Es ist ein bitterer Moment für die Befürworter des Neritzer Glockenturms: Sie müssen ein Vorhaben aufgeben, für das sie fünf Jahre lang erbittert gekämpft haben. Der Streit über den Bau des Turms hat die 320-Seelen-Gemeinde gespalten. Aus Freunden und Nachbarn sind plötzlich Gegner geworden, die bei Seniorennachmittagen nicht mehr an einem Tisch sitzen wollen.

Vor einem Jahr war die Kirche als vermeintlicher Sieger aus dem Streit hervorgegangen. Beim Bürgerentscheid hatte sich eine Mehrheit, wenn auch eine äußerst knappe, für den Turmbau ausgesprochen. Ein Jahr später haben dennoch die Gegner obsiegt. Die Kirche verzichtet nun aus finanziellen Gründen auf den Bau.

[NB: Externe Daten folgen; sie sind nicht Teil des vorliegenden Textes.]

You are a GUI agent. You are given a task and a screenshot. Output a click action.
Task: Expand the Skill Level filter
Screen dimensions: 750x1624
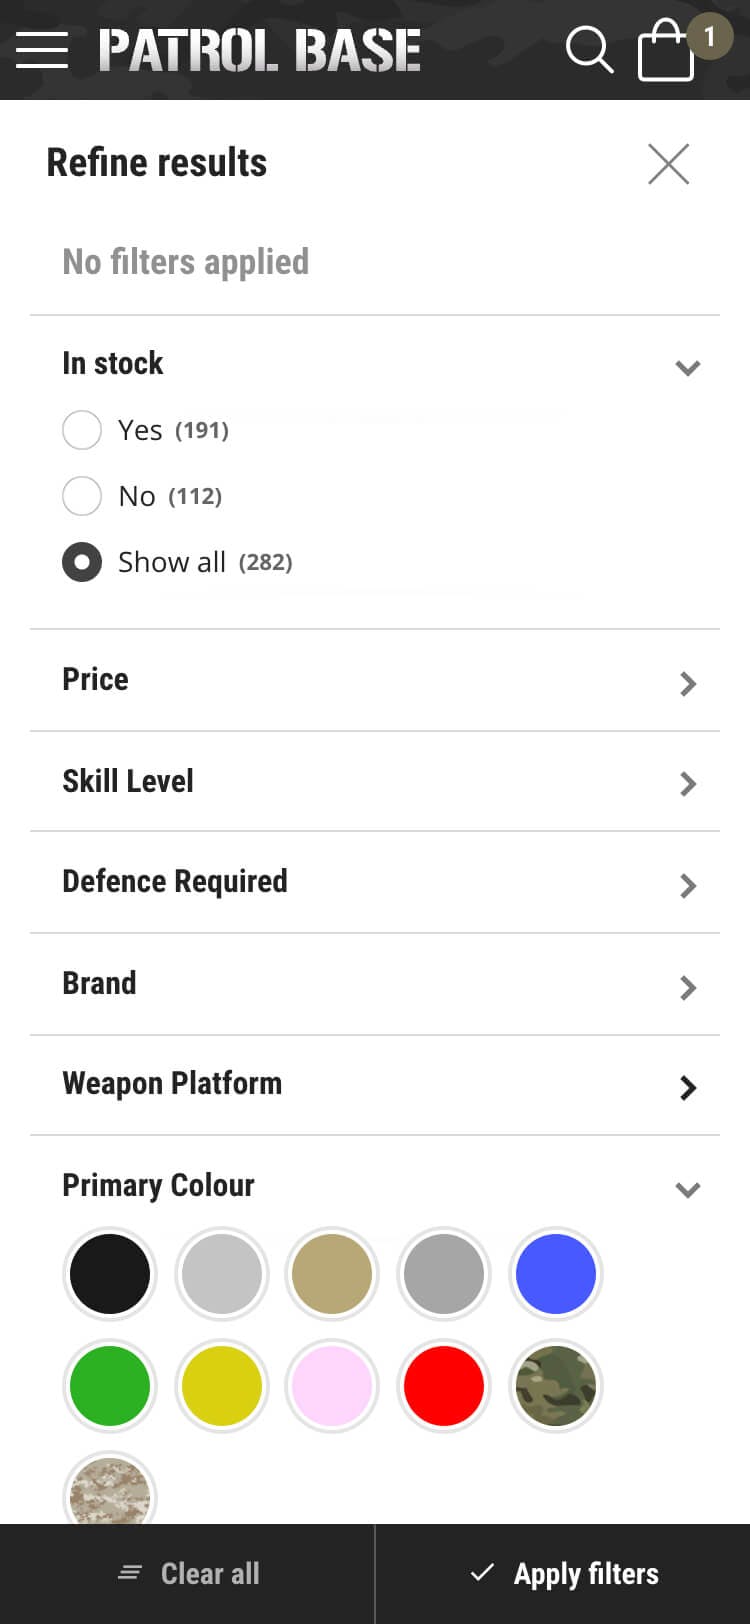tap(374, 782)
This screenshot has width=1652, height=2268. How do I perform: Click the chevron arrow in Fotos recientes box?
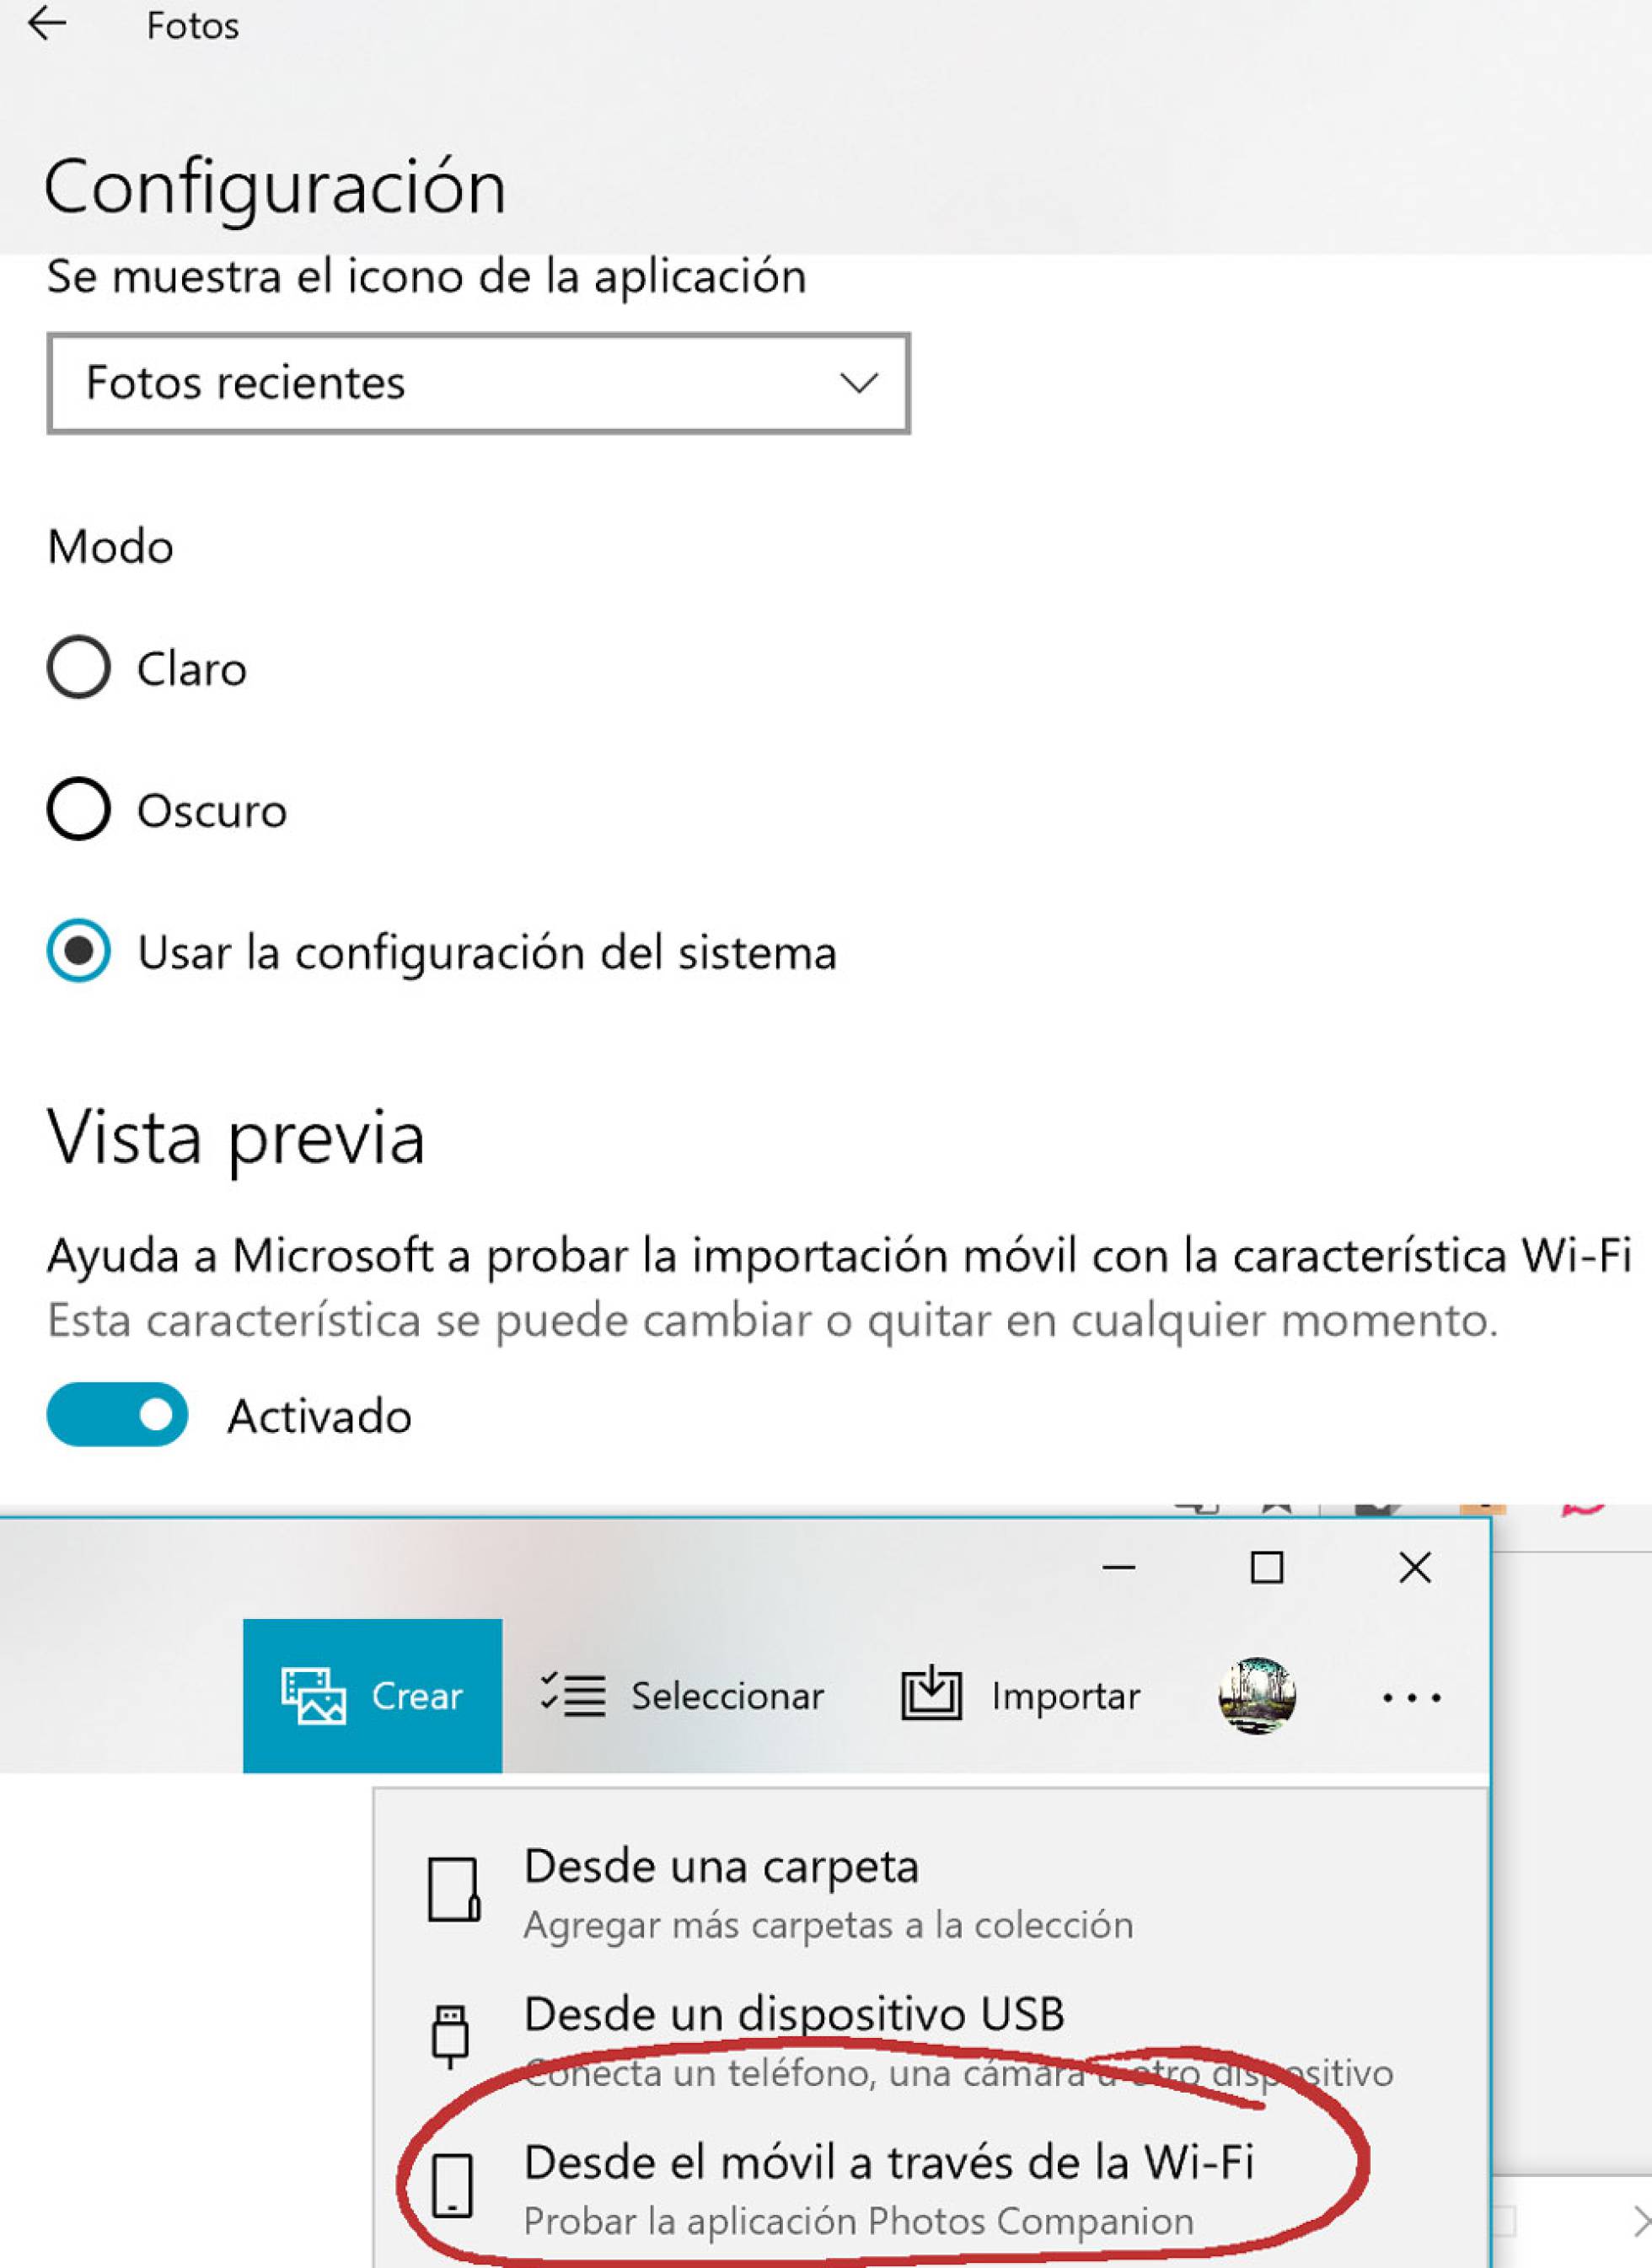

Die Vorstandsmitglieder wollen glaubhaft bleiben und zur Finanzierung nicht auf Steuergelder zurückgreifen. Mit dieser Entscheidung werden sie viele Neritzer enttäuschen. Doch wenn sie anders entschieden hätten, dann hätten sie den Gegnern neue Angriffsmöglichkeiten geboten, neuer Streit wäre wohl unvermeidlich gewesen.

Dass jetzt endlich wieder Ruhe in Neritz einkehrt, wie es sich Bürgermeister Dabelstein erhofft, wäre der Gemeinde zu wünschen. Wahrscheinlich ist es nicht. Im Gegenteil: Denn jetzt gibt es in Neritz nicht mehr nur die Befürworter und die Gegner des Glockenturms, sondern unter den Befürwortern auch noch diejenigen, die die Entscheidung über das Aus des Glockenturms zu verantworten haben und die anderen, die das Projekt trotz allem gern durchgezogen hätten.